Касс выбрала чудесный городок для смерти, мы увидели его за поворотом прибрежного шоссе: неровный амфитеатр из белых, охряных и терракотовых домиков на ступенчатом холме, он мысом рассекал белопенное море густого нездорового синего цвета. Похоже на фотографию в рекламной брошюре, только не так причесано и аккуратно. Считается, что Байрон совершил отсюда один из своих марафонских заплывов и со своей больной ногой добрался до такого же мыса в добрых пяти милях от этого места.
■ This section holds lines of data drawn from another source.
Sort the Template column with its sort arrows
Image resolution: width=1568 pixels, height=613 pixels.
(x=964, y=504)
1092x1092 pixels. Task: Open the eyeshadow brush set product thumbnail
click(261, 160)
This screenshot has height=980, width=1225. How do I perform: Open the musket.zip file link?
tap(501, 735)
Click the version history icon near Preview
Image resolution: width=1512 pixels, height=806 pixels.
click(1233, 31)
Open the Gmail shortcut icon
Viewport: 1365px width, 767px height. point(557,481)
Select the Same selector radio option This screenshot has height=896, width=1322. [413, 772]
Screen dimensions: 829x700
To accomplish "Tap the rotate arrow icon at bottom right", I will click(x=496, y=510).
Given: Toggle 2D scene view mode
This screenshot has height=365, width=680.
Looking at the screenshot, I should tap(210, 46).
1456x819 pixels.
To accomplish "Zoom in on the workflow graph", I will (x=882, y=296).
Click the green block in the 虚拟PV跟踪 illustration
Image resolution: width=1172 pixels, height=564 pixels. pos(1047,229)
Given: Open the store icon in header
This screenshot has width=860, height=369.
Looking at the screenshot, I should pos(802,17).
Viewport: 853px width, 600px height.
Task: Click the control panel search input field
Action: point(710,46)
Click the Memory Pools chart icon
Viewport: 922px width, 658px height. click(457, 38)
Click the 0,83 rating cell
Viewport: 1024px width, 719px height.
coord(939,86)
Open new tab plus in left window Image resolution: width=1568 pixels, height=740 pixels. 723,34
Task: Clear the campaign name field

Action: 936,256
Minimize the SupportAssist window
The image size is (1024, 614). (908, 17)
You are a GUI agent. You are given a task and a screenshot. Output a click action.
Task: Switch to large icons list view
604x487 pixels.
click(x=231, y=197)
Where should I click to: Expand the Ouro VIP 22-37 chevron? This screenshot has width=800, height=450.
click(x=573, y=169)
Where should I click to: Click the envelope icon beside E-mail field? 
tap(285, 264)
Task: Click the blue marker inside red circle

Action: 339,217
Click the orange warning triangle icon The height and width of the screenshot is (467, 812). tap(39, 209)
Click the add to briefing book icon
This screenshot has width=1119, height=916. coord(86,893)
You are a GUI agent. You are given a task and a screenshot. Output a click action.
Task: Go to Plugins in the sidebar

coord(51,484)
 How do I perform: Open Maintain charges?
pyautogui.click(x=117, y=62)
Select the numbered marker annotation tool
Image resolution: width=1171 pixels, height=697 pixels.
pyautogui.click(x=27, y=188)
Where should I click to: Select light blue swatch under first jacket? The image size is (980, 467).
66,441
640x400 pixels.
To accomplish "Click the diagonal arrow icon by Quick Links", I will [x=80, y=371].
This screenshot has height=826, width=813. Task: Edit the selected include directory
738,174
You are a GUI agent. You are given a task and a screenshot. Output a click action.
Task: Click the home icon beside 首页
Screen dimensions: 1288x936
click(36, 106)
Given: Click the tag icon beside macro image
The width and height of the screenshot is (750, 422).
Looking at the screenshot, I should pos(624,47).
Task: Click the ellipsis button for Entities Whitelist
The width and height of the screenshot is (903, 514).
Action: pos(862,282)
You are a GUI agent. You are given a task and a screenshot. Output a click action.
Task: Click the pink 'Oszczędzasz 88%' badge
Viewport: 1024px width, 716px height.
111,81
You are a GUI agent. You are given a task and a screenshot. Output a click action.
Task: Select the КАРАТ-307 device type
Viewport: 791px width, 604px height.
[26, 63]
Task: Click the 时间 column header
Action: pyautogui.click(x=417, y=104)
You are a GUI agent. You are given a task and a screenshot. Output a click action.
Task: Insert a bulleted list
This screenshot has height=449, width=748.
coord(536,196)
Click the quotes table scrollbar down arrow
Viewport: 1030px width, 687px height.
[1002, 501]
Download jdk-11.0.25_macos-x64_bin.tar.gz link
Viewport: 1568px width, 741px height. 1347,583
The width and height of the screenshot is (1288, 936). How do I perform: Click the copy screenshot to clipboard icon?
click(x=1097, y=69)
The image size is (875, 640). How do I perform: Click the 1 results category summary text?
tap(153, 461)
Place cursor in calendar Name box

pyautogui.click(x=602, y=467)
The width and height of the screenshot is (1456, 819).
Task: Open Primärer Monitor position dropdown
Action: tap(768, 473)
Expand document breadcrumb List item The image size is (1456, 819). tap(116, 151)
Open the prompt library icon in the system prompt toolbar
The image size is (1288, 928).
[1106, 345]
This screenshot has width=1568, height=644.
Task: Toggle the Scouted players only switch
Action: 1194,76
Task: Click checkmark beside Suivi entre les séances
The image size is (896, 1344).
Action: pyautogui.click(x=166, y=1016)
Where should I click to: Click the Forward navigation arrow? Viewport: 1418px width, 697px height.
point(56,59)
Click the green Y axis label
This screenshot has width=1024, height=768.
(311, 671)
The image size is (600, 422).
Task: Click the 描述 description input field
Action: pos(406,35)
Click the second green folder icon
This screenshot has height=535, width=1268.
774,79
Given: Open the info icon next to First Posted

В гавани настоящие рыбаки чинили настоящие сети, стояли настоящие бары с шторками из бисера, мужчины в белых рубашках с громким щелканьем и стуком играли в настольные игры, настоящие ragazzi [6]гоняли мяч под сенью пыльных лип на Пьяцца Кавур. Лидия припарковала возле полицейского участка взятый напрокат автомобиль — в аэропорту я понял, что потерял способность водить машину, просто не мог нажимать на педали, переключать передачи, — и мы несколько секунд сидели неподвижно и тупо смотрели на порванный рекламный плакат, где неестественно идеальная юная особа, надув губы, выпячивала полуголую грудь.
— Не могу, — произнесла Лидия мертвым голосом.
Я положил ей руку на запястье, но она устало стряхнула ее. Мы вылезли из машины, распрямляясь осторожно и с трудом, словно единственные выжившие в катастрофе. Площадь выглядела поразительно знакомо — искривленное дерево, белоснежная стена, — и я ощутил, что так уже было. Как водится, пахло рыбой, бензином, пылью и неисправной канализацией. На крыльце полицейского участка нас встретил опрятный человечек в опрятном дорогом костюме. Он был весь миниатюрный. Маленькие усики, удивительно маленькие ножки в сверкающих лакированных туфлях; жгучие черные напомаженные волосы со строгим пробором зачесаны набок. Сочувственно кривя губы, он пожал нам руки и провел внутрь. Здание оказалось нелепо огромным — гулкий прямоугольный храм с колоннами из пористого камня и мраморным, в черно-белую клетку полом. Головы за письменными столами поднялись, темные глаза холодно изучили нас. Человечек спешил впереди, подзывая нас прищелкиванием языка, словно пару скаковых лошадей. Я так никогда и не узнаю, кем он был: начальником полиции, коронером или даже самой Смертью. Он не мог угомониться ни на секунду и даже в морге, когда мы беспомощно стояли у носилок, постоянно двигал шеей, тянулся то к руке Лидии, то к моему локтю, потом быстро отступал, деликатно покашливал в маленький коричневый кулак, согнув указательный палец. Это он отвел меня в сторону, так, чтобы не услышала Лидия, и быстрым шепотом, сипя от смущения, сообщил, что моя дочь была беременна. Больше трех месяцев. Он напыщенным жестом прижал руку к груди: «Ah, signore, mi displace…» [7]
Покрывало откинули. Stella maris [8].Лица нет, его отняли скалы и море. Мы опознали тело по кольцу и маленькому шраму на левой лодыжке, который помнила Лидия. Но я бы узнал ее, мою Марину, даже если бы от нее остались лишь отполированные волнами голые кости.